# [Set exercise]
Retype the listing below, starting with the line that has "Describe the element at coordinates (361, 132)" and going on through the line that has "Music' SVG Icon". Leave the pictures out.

# [Provided records]
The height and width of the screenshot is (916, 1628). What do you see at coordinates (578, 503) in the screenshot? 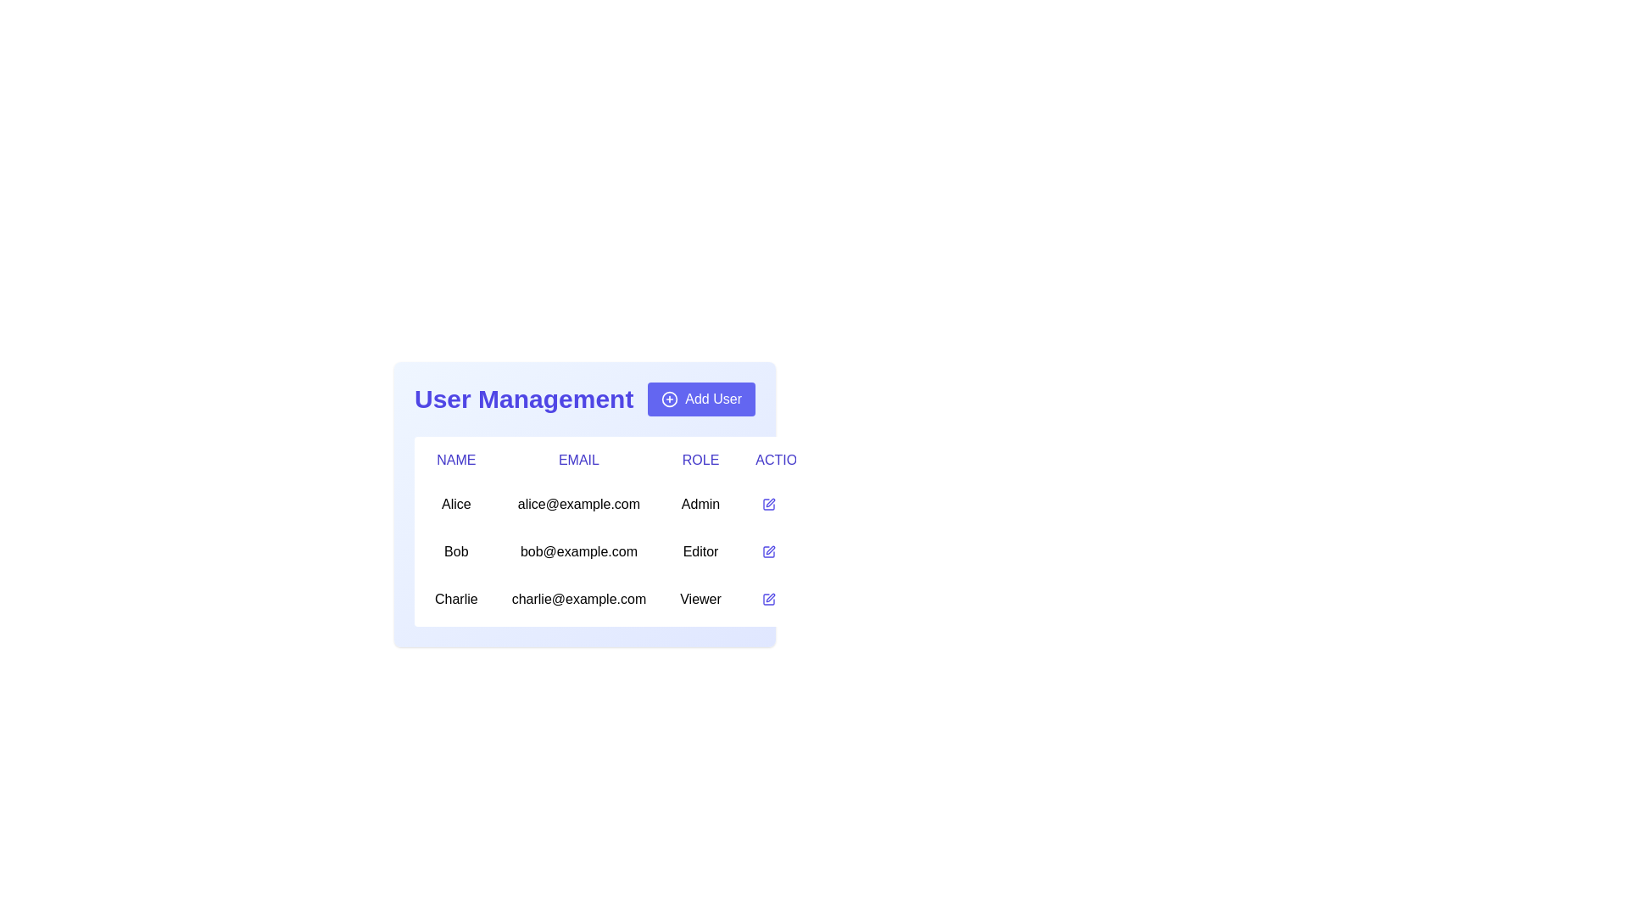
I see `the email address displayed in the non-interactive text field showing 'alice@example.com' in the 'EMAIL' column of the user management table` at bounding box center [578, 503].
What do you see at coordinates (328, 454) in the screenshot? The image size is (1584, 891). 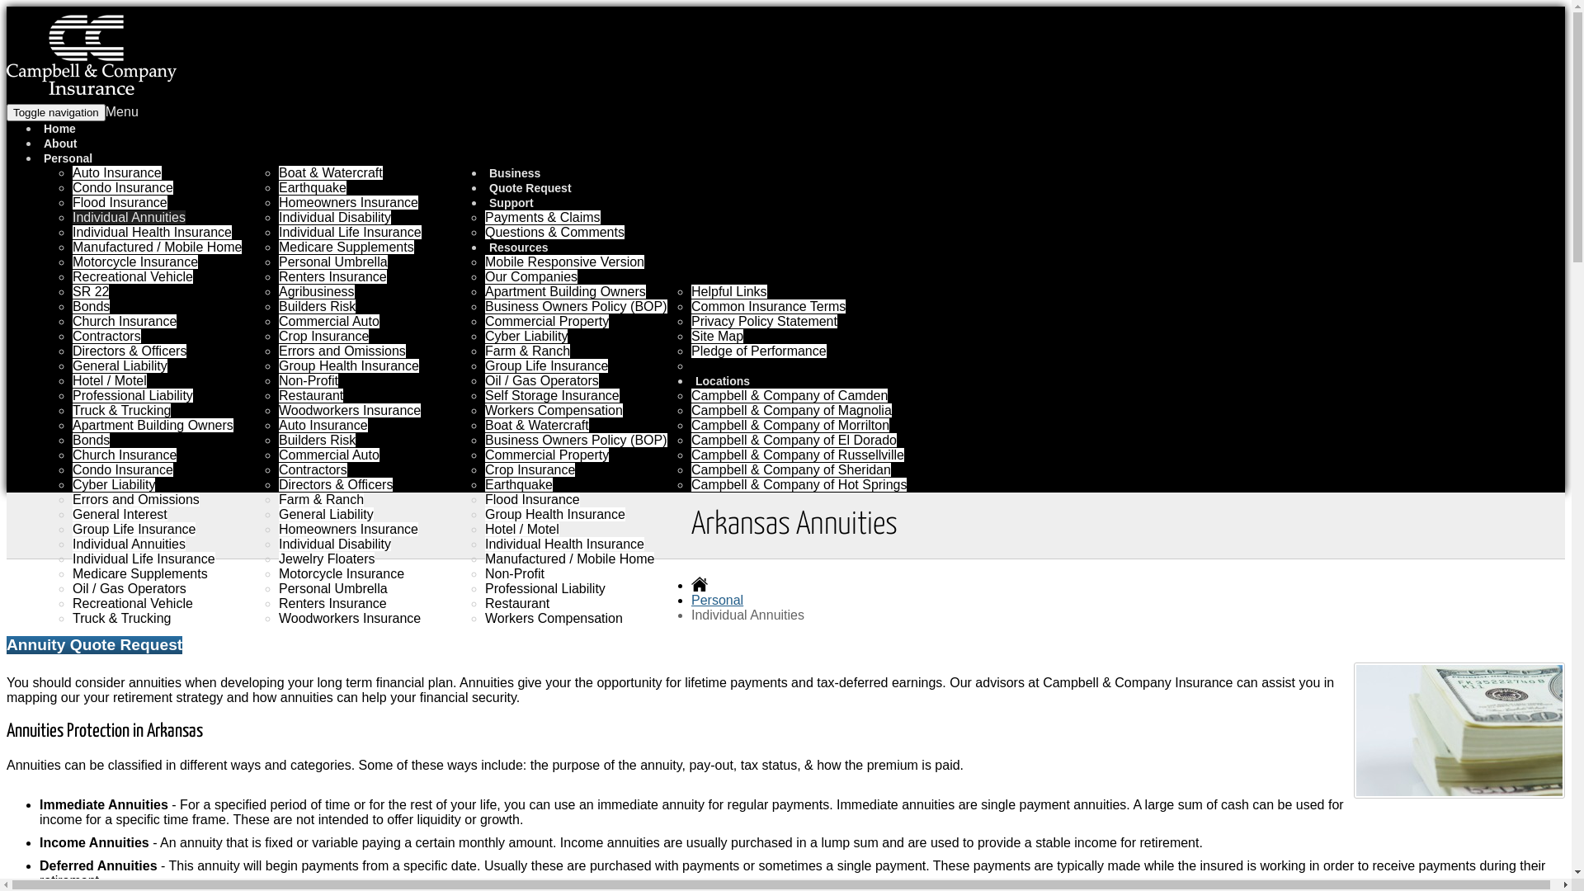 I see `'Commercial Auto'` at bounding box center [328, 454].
...
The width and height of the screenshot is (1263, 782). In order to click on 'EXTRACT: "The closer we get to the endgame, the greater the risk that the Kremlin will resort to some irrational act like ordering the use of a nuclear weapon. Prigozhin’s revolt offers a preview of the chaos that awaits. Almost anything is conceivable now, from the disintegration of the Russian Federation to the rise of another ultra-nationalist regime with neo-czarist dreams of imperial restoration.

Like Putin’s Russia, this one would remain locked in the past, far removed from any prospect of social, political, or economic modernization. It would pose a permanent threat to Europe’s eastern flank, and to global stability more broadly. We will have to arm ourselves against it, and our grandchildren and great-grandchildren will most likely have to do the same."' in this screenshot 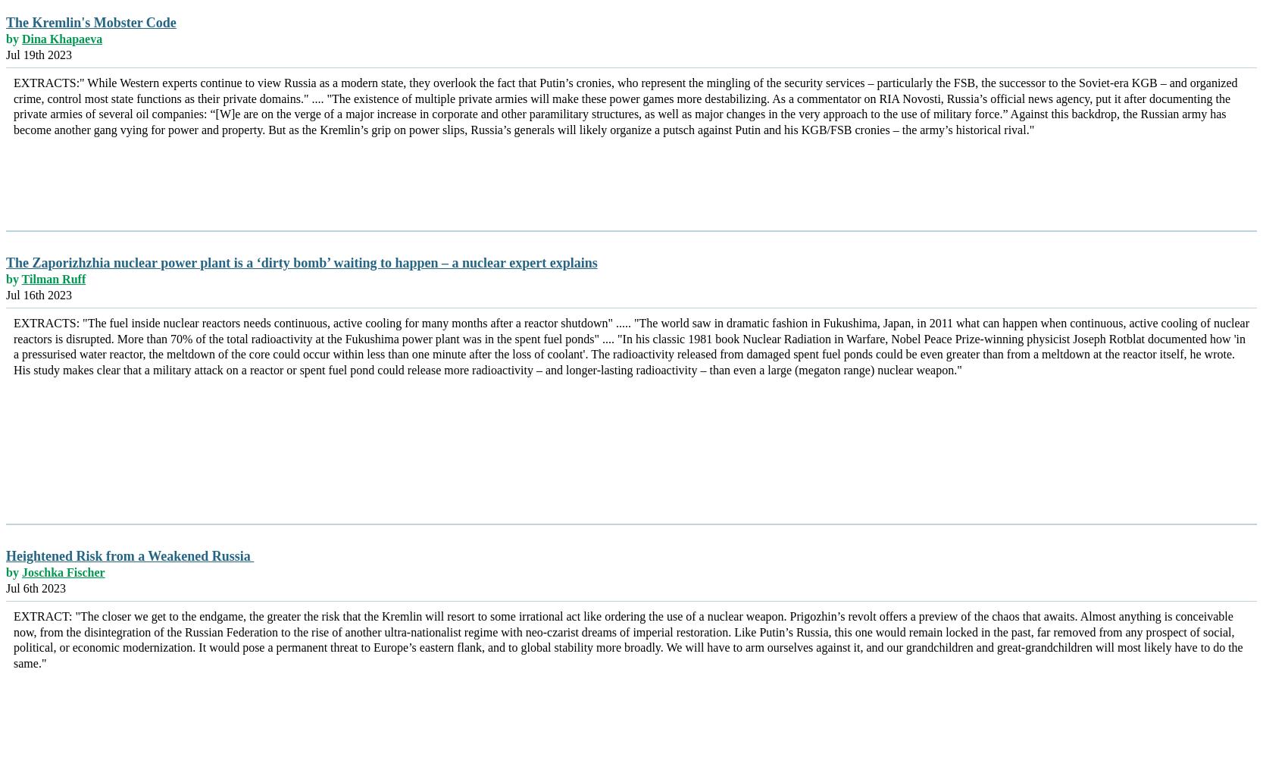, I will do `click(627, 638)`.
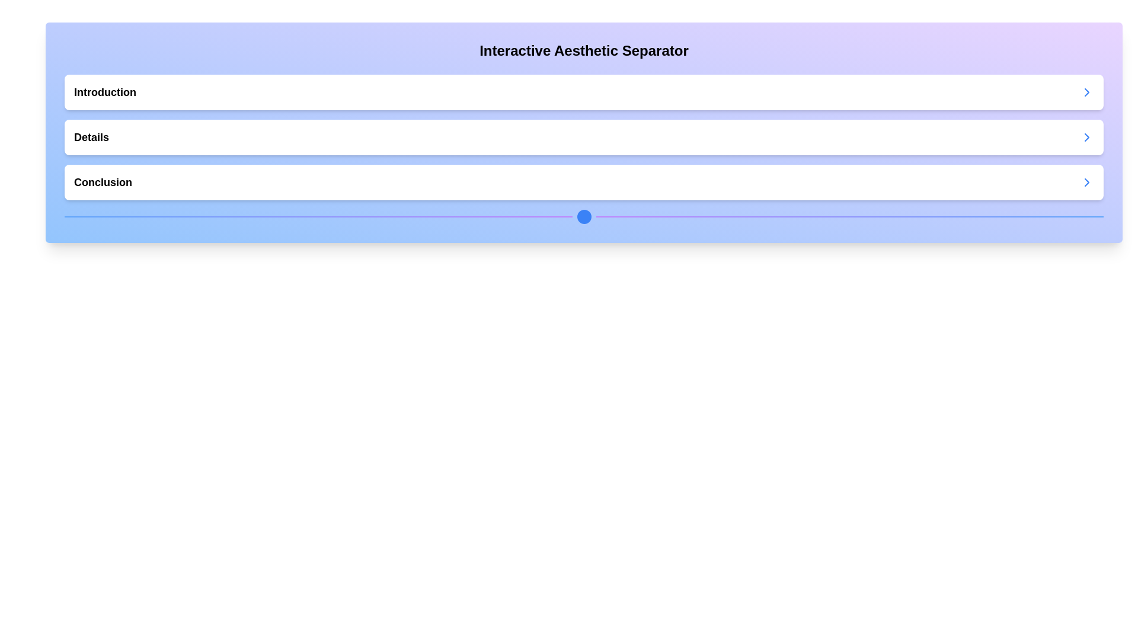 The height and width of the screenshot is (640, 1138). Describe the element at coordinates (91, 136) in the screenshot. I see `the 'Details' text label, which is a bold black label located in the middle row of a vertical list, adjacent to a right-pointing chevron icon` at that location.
* * *
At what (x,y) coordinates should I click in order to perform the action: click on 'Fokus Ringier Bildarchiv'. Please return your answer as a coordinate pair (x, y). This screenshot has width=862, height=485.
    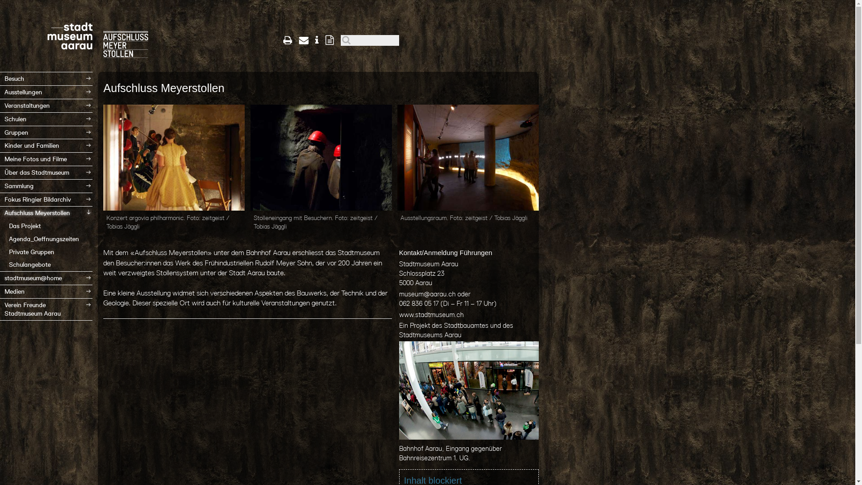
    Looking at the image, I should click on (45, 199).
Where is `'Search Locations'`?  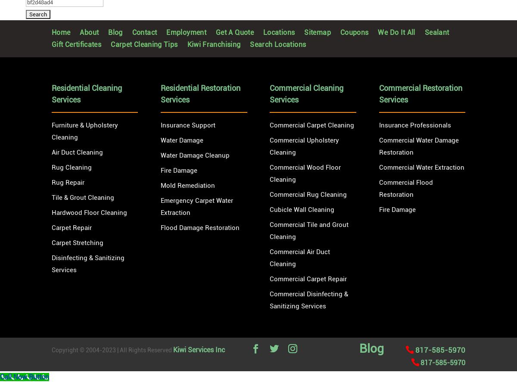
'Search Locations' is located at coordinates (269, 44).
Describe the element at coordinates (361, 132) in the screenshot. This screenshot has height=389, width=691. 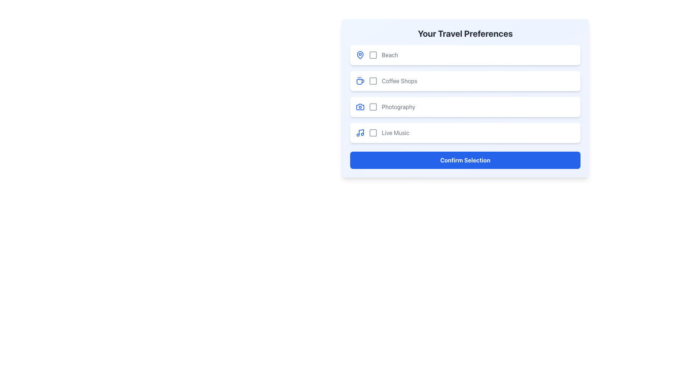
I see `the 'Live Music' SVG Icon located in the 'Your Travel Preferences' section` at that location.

# [Task output]
Describe the element at coordinates (361, 132) in the screenshot. This screenshot has height=389, width=691. 
I see `the 'Live Music' SVG Icon located in the 'Your Travel Preferences' section` at that location.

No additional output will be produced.